Beim Workshop „Mein Leben im Veedel“ ging es um Verbesserungen vor der Haustür.

Innenstadt – „Ich komme mit meinem Rollstuhl nicht in die Linie 13 rein“, sagt Daniel Irven. Er ist Mitglied des Lebenshilfe-Rats, der die Menschen mit Behinderung innerhalb des Vereins vertritt. Kurzerhand machten er und seine Kollegen die Problematik auf Facebook öffentlich und schrieben einen Brief an die Stadt.
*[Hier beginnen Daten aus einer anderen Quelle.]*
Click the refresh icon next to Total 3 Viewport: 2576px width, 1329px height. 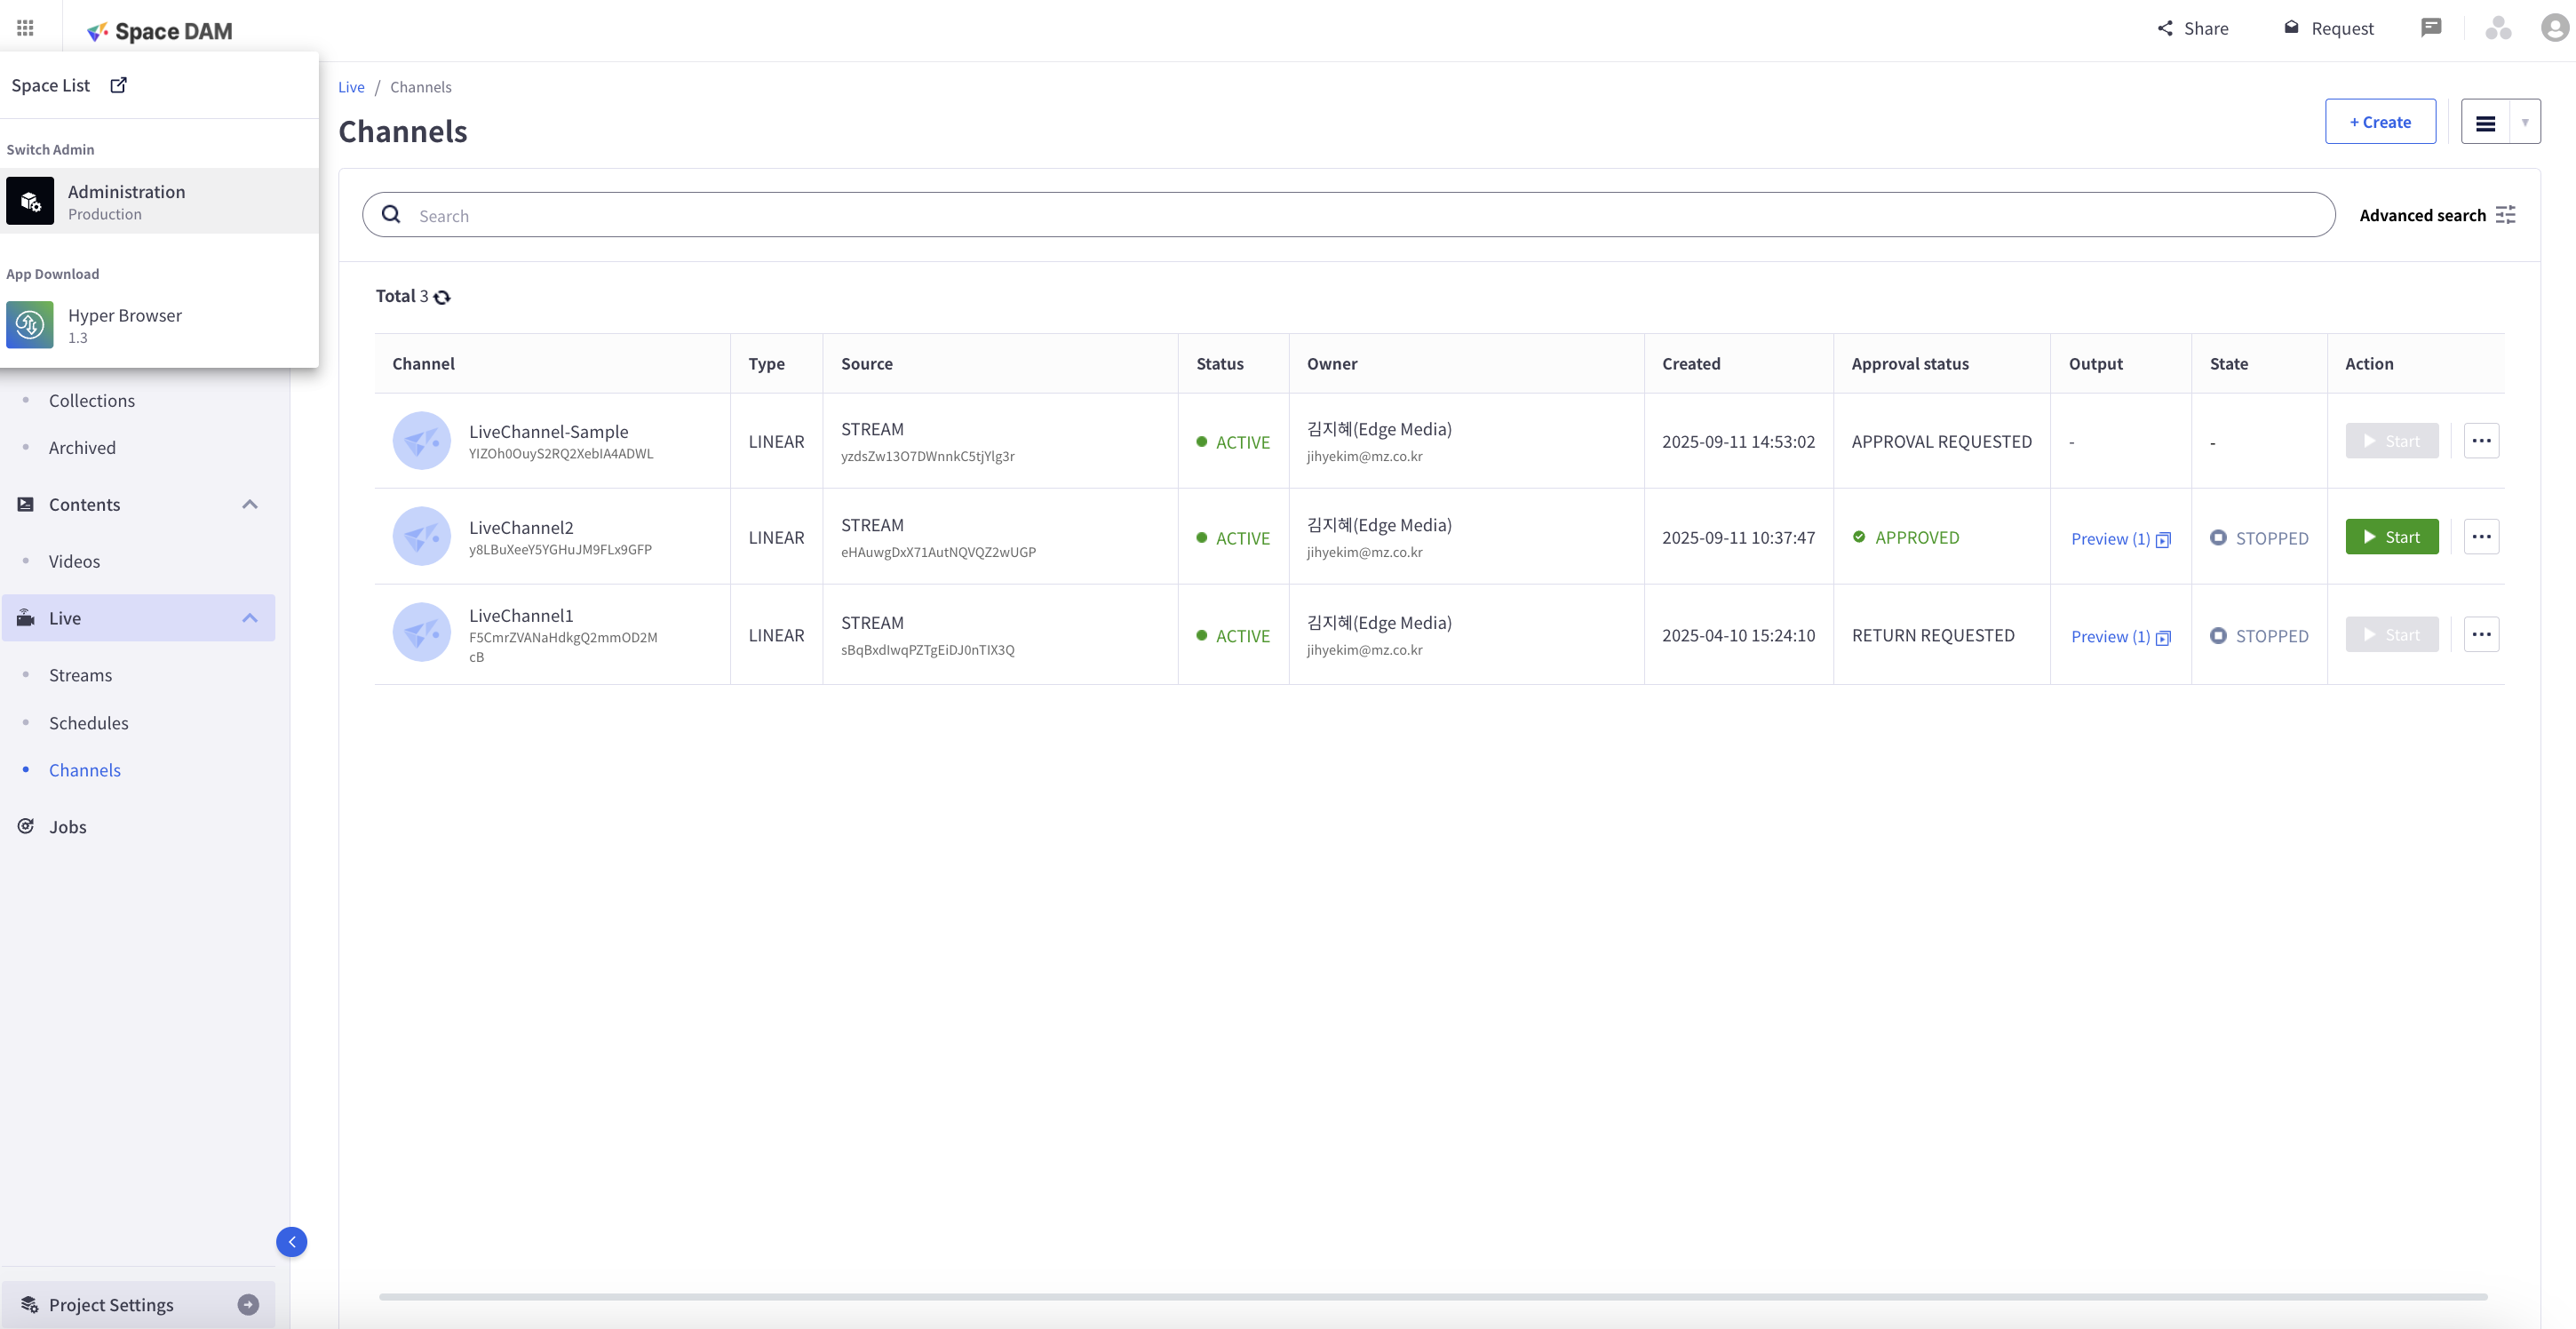442,297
Menschen mit körperlicher Behinderung häufig im Nachteil

Ergebnis: In den sozialen Medien genoss die Geschichte große Aufmerksamkeit, Nutzer und Nutzerinnen reagierten empört, wütend oder enttäuscht. Von der Stadt bisher keine Antwort. Dass Menschen mit körperlicher Beeinträchtigung oft im Nachteil sind, ist leider keine Neuigkeit. Zu häufig sind Orte des öffentlichen Lebens nicht barrierefrei.
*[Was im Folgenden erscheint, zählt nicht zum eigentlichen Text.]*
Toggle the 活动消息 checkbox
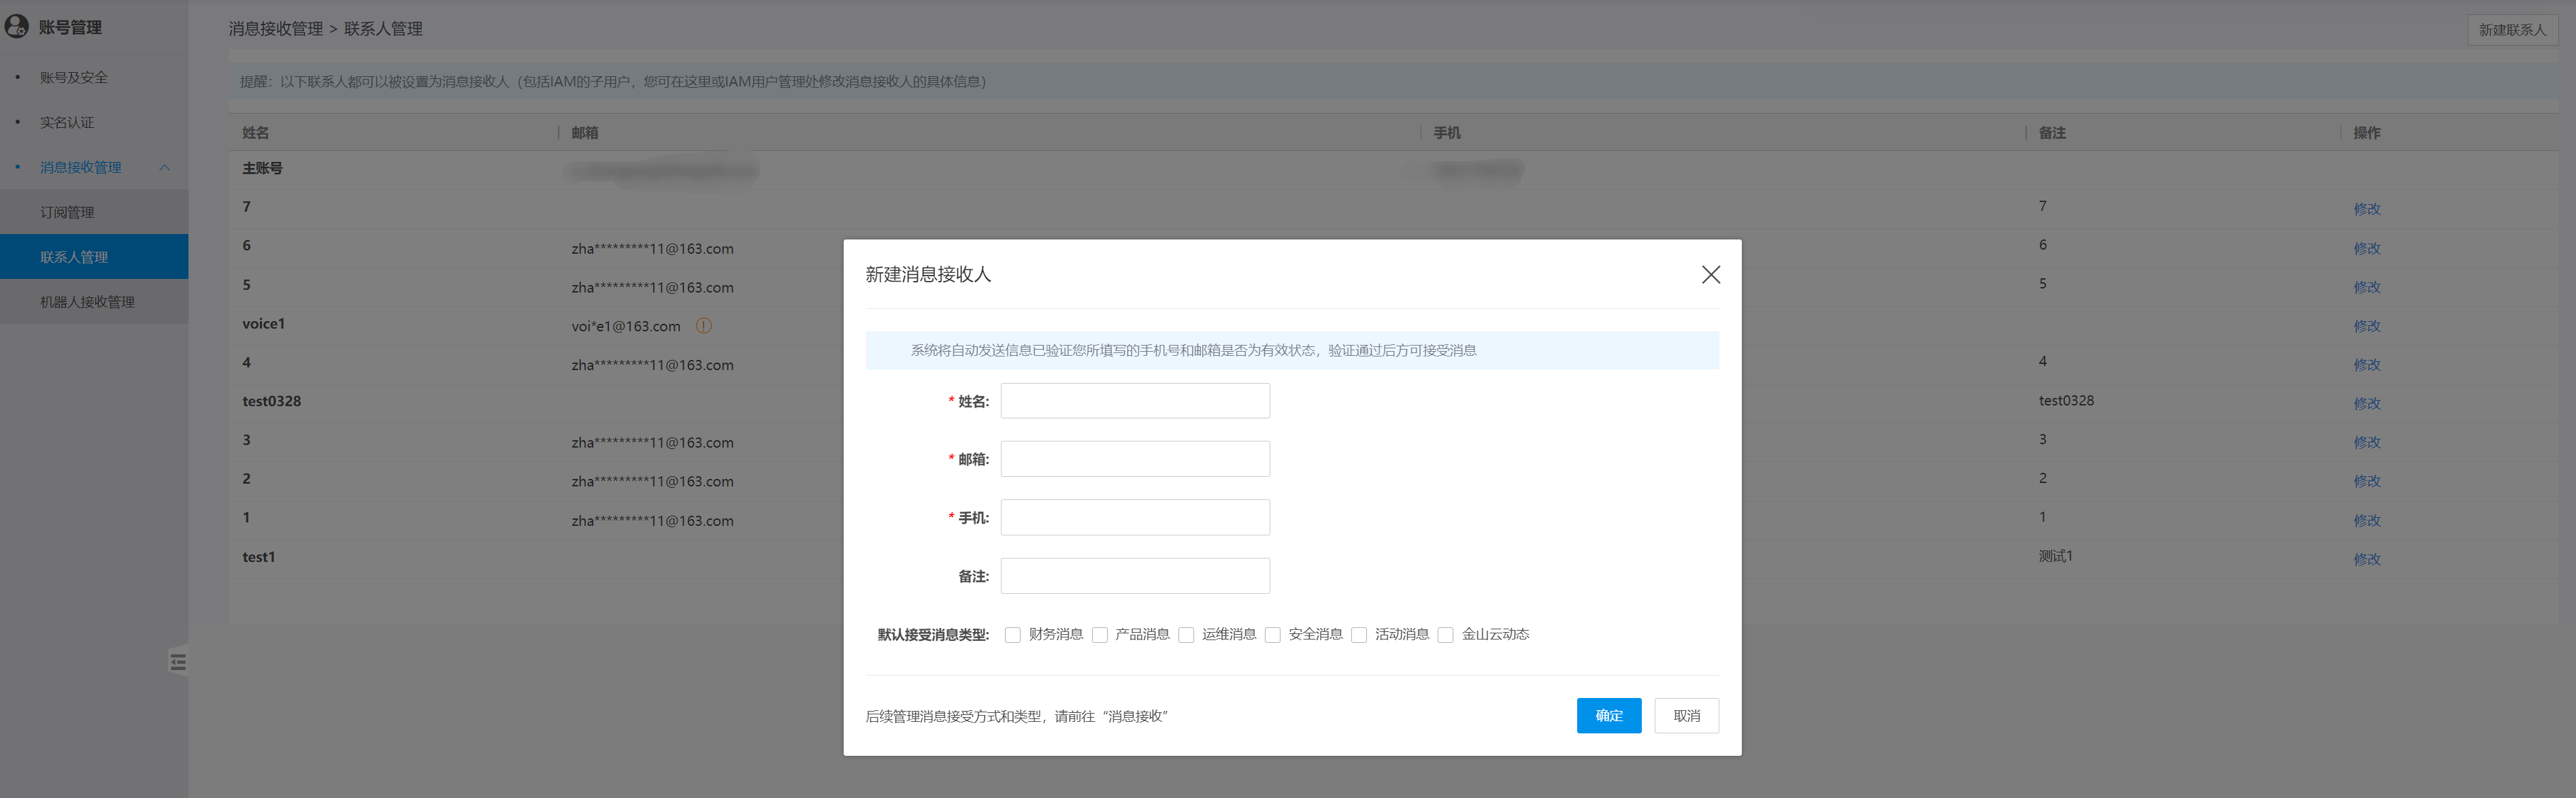 tap(1359, 635)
Wie wenig Menschen mit geistiger Behinderung in unserer Gesellschaft mitbestimmen können, geht dagegen oft unter, denn es ist nicht so offensichtlich wie hinderliche Stufen an der Stadtbahn-Linie 13. Und genau darum ging es am Fachtag im Bürgerhaus Stollwerck: Welche Möglichkeiten haben Menschen mit geistiger Behinderung, sich im gesellschaftlichen und politischen Leben zu integrieren? Was ist schon realisiert, was muss sich verbessern?
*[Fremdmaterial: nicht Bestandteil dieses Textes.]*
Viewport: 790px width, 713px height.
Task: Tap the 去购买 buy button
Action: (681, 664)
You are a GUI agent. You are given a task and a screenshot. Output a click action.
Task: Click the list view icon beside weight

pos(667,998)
Alles zum Thema Henriette Reker

Nach einer Begrüßung von Oberbürgermeisterin und Schirmherrin Henriette Reker und fachlichem Input durch Christian Huppert, Professor an der Fachhochschule Bielefeld, fanden sechs inklusive Workshops zu den verschiedensten Bereichen statt, in denen Menschen mit geistiger Beeinträchtigung aktiv werden können.

Sechs inklusive Workshops

Dabei reicht das Spektrum der Möglichkeiten von politischer Beteiligung in der Stadt über das Theaterspielen bis hin zur Mitgestaltung des eigenen Veedels. Geleitet wurden die Kurse von Partnern der Lebenshilfe, Mitgliedern, oder von Menschen mit Behinderung, die sich bereits engagieren.

Ziel der Workshops war es, Optionen aufzuzeigen, wie sich Menschen mit geistiger Behinderung aktiv beteiligen können und ihnen die Möglichkeit zu geben, für sich herauszufinden, welche Art von Aktivität zu ihnen passt. Aber auch, um Grenzen zu verdeutlichen, wie Lebenshilfe-Geschäftsführer Matthias Toetz betont, denn über die muss auch geredet werden. „Oft klappt die Einbindung von Menschen mit geistiger Behinderung in den ersten Arbeitsmarkt eben auch nicht“, sagt er, obwohl das eines der größten Ziele ist.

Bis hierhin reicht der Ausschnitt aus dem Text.